* _GIVEN PASSAGE_:
Sunday, September 24, 2006

TMI/TMO and TKO: Too much, too many, too fast!

TMI/TMO = Too Much Information/ Too Many Options
That's my description of what we're living with in higher education, especially with respect to ways of improving teaching and learning. Read the excerpt below for an explanation of TKO - a recent campus-based tour that is both indication and demonstration of the accelerating pace at which many undergraduate students explore, try, reject or integrate new tech options into their lives. If you have time - and you don't - visit the Overloaditorium to commiserate with the vast majority of us who cannot keep up. If you have more time - and you don't - read the description of how his younger sisters are surpassing his own tech/geek expertise in the remainder of Betancourt's article excerpted below.

Excerpt written by 26-year-old Washington Post Staff Writer:

TKO -- that's the techie-style acronym for TechKnowOverload -- tour has been working its way through college campuses, including George Washington University last week.

* _RECORDS SHOWN_:
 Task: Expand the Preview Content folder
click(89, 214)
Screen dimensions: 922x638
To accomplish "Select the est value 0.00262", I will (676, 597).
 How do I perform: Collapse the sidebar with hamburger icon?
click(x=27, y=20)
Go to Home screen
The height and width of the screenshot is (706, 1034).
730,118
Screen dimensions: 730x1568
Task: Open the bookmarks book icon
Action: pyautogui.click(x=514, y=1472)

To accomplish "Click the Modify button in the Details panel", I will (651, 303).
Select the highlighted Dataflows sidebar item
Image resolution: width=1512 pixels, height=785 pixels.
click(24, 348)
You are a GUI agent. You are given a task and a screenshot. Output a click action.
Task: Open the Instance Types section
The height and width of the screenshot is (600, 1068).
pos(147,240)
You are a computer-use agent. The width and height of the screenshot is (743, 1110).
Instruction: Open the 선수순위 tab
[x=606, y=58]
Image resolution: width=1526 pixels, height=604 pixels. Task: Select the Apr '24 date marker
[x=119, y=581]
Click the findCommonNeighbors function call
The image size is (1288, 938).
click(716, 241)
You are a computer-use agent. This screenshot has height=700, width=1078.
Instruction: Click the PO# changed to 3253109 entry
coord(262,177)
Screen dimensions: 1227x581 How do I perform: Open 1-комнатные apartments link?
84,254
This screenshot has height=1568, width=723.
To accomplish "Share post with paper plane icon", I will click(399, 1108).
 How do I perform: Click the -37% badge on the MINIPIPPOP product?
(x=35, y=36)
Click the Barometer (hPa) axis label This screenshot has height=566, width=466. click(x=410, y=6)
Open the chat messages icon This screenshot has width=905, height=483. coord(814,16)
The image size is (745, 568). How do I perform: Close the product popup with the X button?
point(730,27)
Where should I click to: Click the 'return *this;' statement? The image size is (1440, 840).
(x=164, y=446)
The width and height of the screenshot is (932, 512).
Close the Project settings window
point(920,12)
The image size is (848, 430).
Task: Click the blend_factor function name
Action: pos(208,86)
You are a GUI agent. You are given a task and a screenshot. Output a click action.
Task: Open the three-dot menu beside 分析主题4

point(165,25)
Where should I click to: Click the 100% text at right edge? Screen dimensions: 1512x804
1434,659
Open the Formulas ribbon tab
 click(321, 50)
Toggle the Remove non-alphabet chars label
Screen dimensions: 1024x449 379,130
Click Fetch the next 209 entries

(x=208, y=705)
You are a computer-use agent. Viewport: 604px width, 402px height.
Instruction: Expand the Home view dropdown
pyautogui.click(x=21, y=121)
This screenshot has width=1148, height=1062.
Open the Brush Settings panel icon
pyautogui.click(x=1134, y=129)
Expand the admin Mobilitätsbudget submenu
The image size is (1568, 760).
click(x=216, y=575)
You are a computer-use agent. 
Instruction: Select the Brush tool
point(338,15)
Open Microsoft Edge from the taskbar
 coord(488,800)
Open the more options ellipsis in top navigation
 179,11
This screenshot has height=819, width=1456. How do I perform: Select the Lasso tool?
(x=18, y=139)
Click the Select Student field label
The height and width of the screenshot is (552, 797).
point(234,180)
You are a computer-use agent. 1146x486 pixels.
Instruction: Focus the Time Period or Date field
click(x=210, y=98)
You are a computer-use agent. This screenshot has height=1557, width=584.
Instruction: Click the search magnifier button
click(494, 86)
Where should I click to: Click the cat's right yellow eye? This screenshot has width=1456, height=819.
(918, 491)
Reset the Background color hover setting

* _WRITTEN TASK_: Reproduce the blog post on information overload in higher education word for word, in full.

* _TASK ANSWER_:
Sunday, September 24, 2006

TMI/TMO and TKO: Too much, too many, too fast!

TMI/TMO = Too Much Information/ Too Many Options
That's my description of what we're living with in higher education, especially with respect to ways of improving teaching and learning. Read the excerpt below for an explanation of TKO - a recent campus-based tour that is both indication and demonstration of the accelerating pace at which many undergraduate students explore, try, reject or integrate new tech options into their lives. If you have time - and you don't - visit the Overloaditorium to commiserate with the vast majority of us who cannot keep up. If you have more time - and you don't - read the description of how his younger sisters are surpassing his own tech/geek expertise in the remainder of Betancourt's article excerpted below.

Excerpt written by 26-year-old Washington Post Staff Writer:

TKO -- that's the techie-style acronym for TechKnowOverload -- tour has been working its way through college campuses, including George Washington University last week.